◆ **VOS TÂCHES**:
1. D'après le compte rendu de l'exposition, combien d'œuvres l'exposition Roman Vishniac rassemble-t-elle ?
2. Extrayez du compte rendu de l'exposition le passage commençant par « Après avoir été » et se poursuivant jusqu'à « ses recueils 1. ».
3. Expliquez, en une à trois phrases, pour quelle raison Roman Vishniac est essentiellement connu selon le compte rendu de l'exposition.

Roman Vishniac, De Berlin à New York, 1920-1975 – Ada Ackerman

[Printemps-été 2015]

Musée d’art et d’histoire du Judaïsme, Paris
Du 17 septembre 2014 au 25 janvier 2015

Par Ada Ackerman

Après avoir été présentée en 2013 à l’International Center of Photography de New York puis au Joods Historisch Museum d’Amsterdam, l’exposition Roman Vishniac est accueillie au Musée d’art et d’histoire du Judaïsme de Paris, qui avait déjà consacré au photographe une rétrospective en 2006. Avec un ensemble de plus de deux cent vingt œuvres, dont une très grande partie d’inédits, l’exposition entend renouveler notre regard sur un photographe que l’on connaît essentiellement en ce qu’il a cherché à sensibiliser l’opinion internationale au sort tragique des communautés juives d’Europe de l’Est en proie à la montée du nazisme, dans une campagne photographique qui se transforme rapidement chez lui en geste passionné de sauvegarde d’un « monde disparu », pour reprendre le titre d’un de ses recueils 1.

◆ **DONNÉES**:
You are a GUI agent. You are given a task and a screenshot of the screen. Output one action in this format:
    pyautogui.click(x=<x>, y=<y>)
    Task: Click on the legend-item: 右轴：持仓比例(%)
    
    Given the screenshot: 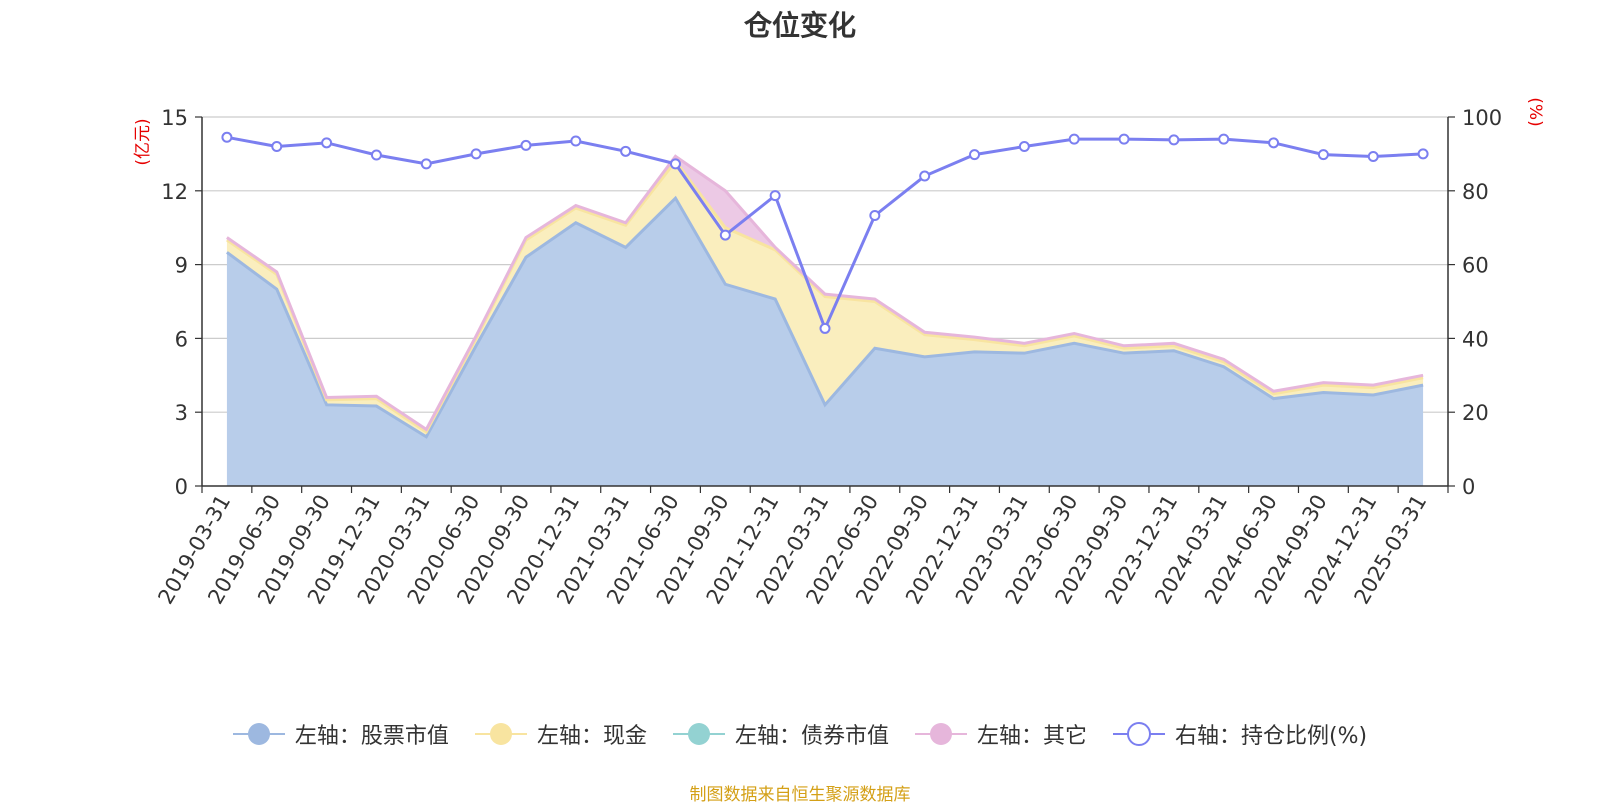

◆ **EXERCICES CORRIGÉS**:
1. Plus de deux cent vingt œuvres, dont une très grande partie d'inédits.

2.
Après avoir été présentée en 2013 à l’International Center of Photography de New York puis au Joods Historisch Museum d’Amsterdam, l’exposition Roman Vishniac est accueillie au Musée d’art et d’histoire du Judaïsme de Paris, qui avait déjà consacré au photographe une rétrospective en 2006. Avec un ensemble de plus de deux cent vingt œuvres, dont une très grande partie d’inédits, l’exposition entend renouveler notre regard sur un photographe que l’on connaît essentiellement en ce qu’il a cherché à sensibiliser l’opinion internationale au sort tragique des communautés juives d’Europe de l’Est en proie à la montée du nazisme, dans une campagne photographique qui se transforme rapidement chez lui en geste passionné de sauvegarde d’un « monde disparu », pour reprendre le titre d’un de ses recueils 1.

3. Roman Vishniac est essentiellement connu parce qu'il a cherché à sensibiliser l'opinion internationale au sort tragique des communautés juives d'Europe de l'Est en proie à la montée du nazisme. Sa campagne photographique s'est rapidement transformée en geste passionné de sauvegarde d'un « monde disparu ».